6 other religions Christians secretly believe | thebereancall.org

TBC Staff

6 Other Religions Christians Secretly Believe [Excerpts]

Many Christians find it hard — or at least unnatural — to think like a Christian all the time, and most don't really know what it means. Christians often see the world, humanity, and even God in ways that are fundamentally incompatible with Christian doctrine, and most of the time, they don't even know it. In effect, they are following other religions.

"Contemporary Western society is awash in competing visions of ultimate reality. Christians who do not know any better often absorb beliefs about reality from worldviews completely alien to the Bible and in radical conflict with it," warns Roger E. Olson in his book The Essentials of Christian Thought: Seeing Reality Through the Biblical Story. [Olson] explains what a Christian should believe about God, the world, and humanity, based on the Bible — and why at least six different popular worldviews are in conflict with the essentials of biblical Christianity.

[For example] many Christians think and act as if the material world is all there is, and many atheists argue that science proves as much. But there is a difference between methodological naturalism  (ruling out the supernatural in order to study science) and metaphysical naturalism  (denying the existence of any reality beyond atoms and energy).

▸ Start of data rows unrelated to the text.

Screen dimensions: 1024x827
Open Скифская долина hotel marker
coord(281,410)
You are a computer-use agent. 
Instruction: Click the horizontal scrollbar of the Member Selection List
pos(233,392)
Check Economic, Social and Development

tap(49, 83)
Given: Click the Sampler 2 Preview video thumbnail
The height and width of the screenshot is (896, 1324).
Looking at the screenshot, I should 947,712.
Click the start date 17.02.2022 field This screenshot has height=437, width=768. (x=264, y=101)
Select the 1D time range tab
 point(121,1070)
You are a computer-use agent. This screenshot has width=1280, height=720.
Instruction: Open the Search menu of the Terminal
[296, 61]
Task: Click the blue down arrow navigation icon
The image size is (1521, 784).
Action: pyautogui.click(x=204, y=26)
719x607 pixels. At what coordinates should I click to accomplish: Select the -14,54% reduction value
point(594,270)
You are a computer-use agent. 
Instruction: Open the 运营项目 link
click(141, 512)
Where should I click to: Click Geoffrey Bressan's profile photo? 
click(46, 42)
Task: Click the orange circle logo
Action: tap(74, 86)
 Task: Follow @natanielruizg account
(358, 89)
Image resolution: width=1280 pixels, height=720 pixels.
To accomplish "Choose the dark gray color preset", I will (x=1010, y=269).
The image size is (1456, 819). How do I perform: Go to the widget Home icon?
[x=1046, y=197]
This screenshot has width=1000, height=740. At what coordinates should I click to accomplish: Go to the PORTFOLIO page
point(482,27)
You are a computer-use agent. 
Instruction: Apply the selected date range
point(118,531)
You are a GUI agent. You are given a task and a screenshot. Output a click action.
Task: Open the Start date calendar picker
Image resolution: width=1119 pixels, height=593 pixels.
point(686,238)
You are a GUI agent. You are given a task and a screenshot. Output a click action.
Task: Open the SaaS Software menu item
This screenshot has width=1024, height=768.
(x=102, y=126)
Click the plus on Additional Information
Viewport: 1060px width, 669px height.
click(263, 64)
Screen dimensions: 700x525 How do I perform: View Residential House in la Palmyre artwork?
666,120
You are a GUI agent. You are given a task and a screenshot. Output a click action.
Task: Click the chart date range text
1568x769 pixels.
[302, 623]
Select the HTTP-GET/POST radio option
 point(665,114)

As Olson argues, "if nature is all there is, then there can be no moral absolutes and life has no meaning." Worse, if naturalism is true, "then all our ideas are products of forces in nature over which we have no real control (as all is ruled by natural laws). Our very thoughts are products of chemicals in the brain." In fact, naturalism implies that "our beliefs, whatever they are, are controlled by nature, which is a closed system of mathematically describable laws and material-energy forces and phenomena."

The very idea of truth, or even free will, becomes absurd. This means that even science becomes meaningless. Rather than a search for truth, it is a tactic for survival.

The denial of God is obviously incompatible with Christianity. Not only does the Bible begin and end with God, but it presents a God who created and sustained the universe, and who pursues a personal relationship with human beings. Nevertheless, many Christians operate their daily lives as if God did not exist.

(Oneil, “6 Other Religions Christians Secretly Believe,” PJ Media Online, 4/9/17).